Se ofrecían para colaborar en el rodaje de videoclips para las redes sociales, atrayendo técnicos audivisuales como apoyo para influencers, cantantes en ciernes, creadores de contenido… pero lo que en realidad hacían era acechar a la presa para atracarla, convirtiendo el plató en una trampa.
La Policía Nacional y los Mossos d’Esquadra, en una operación conjunta, han desarticulado un entramado criminal que cazaba a sus víctimas en las redes sociales, y que se había especializado en los robos con violencia e intimidación. Madrid, Coslada, Badalona y Terrasa han sido las ciudades en las que han atacado. Cuatro son de momento los detenidos.
La base de la banda era Madrid, aunque también ha habido una detención en A Coruña. Los agentes atribuyen a los detenidos delitos de robo con violencia, detención ilegal, secuestro y lesiones. Dos de ellos están ya en prisión. La Policía ha difundido este sábado que la operación sigue abierta, sin descartar nuevas detenciones.
Los criminales ahora capturados están acusados de acechar y seleccionar a sus víctimas en las redes sociales. Por esa vía entraban en contacto con cámaras de televisión, expertos en edición de vídeo y técnicos de realización ofreciéndoles un trabajo: la edición de un vídeo musical.
La trampa
Los atracadores alquilaban un local a nombre de terceras personas a las que habían usurpado su identidad. Ese local era el que ofrecían para la realización del vídeo. Cuando la víctima llegaba al lugar de la cita con todo su equipo, un miembro de la banda la estaba esperando en la puerta y la acompañaba al interior. Dentro, los supuestos actores y cantantes ya estaban preparados con pasamontañas y cascos de moto. Al cámara le habían dicho que esa forma de taparse la cara era parte de la idea del vídeo… hasta que sacaban las armas.
Las víctimas han relatado amenazas con cuchillos e incluso armas de fuego. Y que en ocasiones los ladrones se tapaban con bufandas e incluso con globos. Una vez exhibidas las armas, amordazaban al técnico para quitarle su equipo, sus cámaras y ordenadores.
El atraco no paraba ahí: también le quitaban el teléfono, y le exigían las claves de banca online para desvalijarle la cuenta.

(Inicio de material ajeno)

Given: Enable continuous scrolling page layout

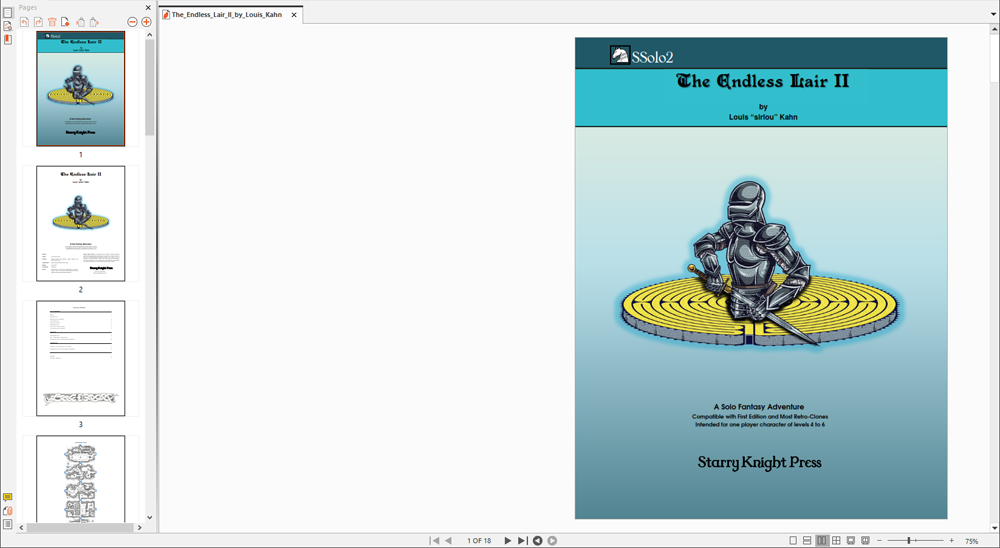Looking at the screenshot, I should [807, 541].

En esa vía concreta reunieron un botín de 70.000 euros.
Cuando acababan de robar, dejaban a la víctima atada advirtiéndole de que no saliera de allí en dos horas. A quien se resistía le esperaba una paliza.
Los agentes, que llevaban investigando a este grupo criminal desde que, en 2025, empezaron a llegar denuncias anónimas, consideran que el grupo había ido forjando una «gran profesionalidad» asentada a lo largo del teimpo en su particular modalidad delictiva.